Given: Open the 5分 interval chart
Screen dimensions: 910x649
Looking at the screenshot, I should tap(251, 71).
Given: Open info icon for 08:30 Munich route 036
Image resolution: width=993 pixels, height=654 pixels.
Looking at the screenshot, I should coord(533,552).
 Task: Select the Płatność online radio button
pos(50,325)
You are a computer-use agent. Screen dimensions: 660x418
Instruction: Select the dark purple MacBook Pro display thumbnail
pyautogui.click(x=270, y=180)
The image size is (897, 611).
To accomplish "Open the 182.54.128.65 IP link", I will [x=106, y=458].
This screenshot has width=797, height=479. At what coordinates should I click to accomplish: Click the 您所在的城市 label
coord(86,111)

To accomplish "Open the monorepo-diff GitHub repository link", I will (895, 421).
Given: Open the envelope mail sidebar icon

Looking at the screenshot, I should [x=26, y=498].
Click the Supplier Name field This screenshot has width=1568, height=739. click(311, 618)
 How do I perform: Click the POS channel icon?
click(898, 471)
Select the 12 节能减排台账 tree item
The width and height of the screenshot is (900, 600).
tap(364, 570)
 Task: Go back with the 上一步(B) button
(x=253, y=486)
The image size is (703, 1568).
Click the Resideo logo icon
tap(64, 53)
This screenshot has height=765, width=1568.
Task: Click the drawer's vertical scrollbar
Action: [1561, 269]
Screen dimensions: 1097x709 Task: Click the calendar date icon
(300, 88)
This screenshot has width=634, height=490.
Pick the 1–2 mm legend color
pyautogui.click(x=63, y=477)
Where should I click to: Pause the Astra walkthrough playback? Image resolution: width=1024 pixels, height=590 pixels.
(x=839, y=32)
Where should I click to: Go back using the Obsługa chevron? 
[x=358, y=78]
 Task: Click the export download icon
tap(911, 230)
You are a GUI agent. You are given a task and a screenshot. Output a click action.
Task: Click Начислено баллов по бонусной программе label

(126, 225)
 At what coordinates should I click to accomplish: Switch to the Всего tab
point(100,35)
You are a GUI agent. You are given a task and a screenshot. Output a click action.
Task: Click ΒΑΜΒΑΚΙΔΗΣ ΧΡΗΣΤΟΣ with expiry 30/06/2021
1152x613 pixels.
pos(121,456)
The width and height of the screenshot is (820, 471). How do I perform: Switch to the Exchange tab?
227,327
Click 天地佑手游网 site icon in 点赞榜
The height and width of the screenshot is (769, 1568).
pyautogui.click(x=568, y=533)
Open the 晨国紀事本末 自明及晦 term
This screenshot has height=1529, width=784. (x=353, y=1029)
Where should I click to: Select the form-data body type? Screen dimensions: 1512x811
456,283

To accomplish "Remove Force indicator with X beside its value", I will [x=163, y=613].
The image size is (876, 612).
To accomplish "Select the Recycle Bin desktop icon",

= = = = = = =

From the start of the data to the line that holds "This screenshot has width=634, height=490.", retype each line exactly, with both ends included.

Given: Open the 5分 interval chart
Screen dimensions: 910x649
Looking at the screenshot, I should tap(251, 71).
Given: Open info icon for 08:30 Munich route 036
Image resolution: width=993 pixels, height=654 pixels.
Looking at the screenshot, I should coord(533,552).
 Task: Select the Płatność online radio button
pos(50,325)
You are a computer-use agent. Screen dimensions: 660x418
Instruction: Select the dark purple MacBook Pro display thumbnail
pyautogui.click(x=270, y=180)
The image size is (897, 611).
To accomplish "Open the 182.54.128.65 IP link", I will [x=106, y=458].
This screenshot has width=797, height=479. At what coordinates should I click to accomplish: Click the 您所在的城市 label
coord(86,111)

To accomplish "Open the monorepo-diff GitHub repository link", I will (895, 421).
Given: Open the envelope mail sidebar icon

Looking at the screenshot, I should [x=26, y=498].
Click the Supplier Name field This screenshot has width=1568, height=739. click(311, 618)
 How do I perform: Click the POS channel icon?
click(898, 471)
Select the 12 节能减排台账 tree item
The width and height of the screenshot is (900, 600).
tap(364, 570)
 Task: Go back with the 上一步(B) button
(x=253, y=486)
The image size is (703, 1568).
Click the Resideo logo icon
tap(64, 53)
This screenshot has height=765, width=1568.
Task: Click the drawer's vertical scrollbar
Action: [1561, 269]
Screen dimensions: 1097x709 Task: Click the calendar date icon
(300, 88)
This screenshot has width=634, height=490.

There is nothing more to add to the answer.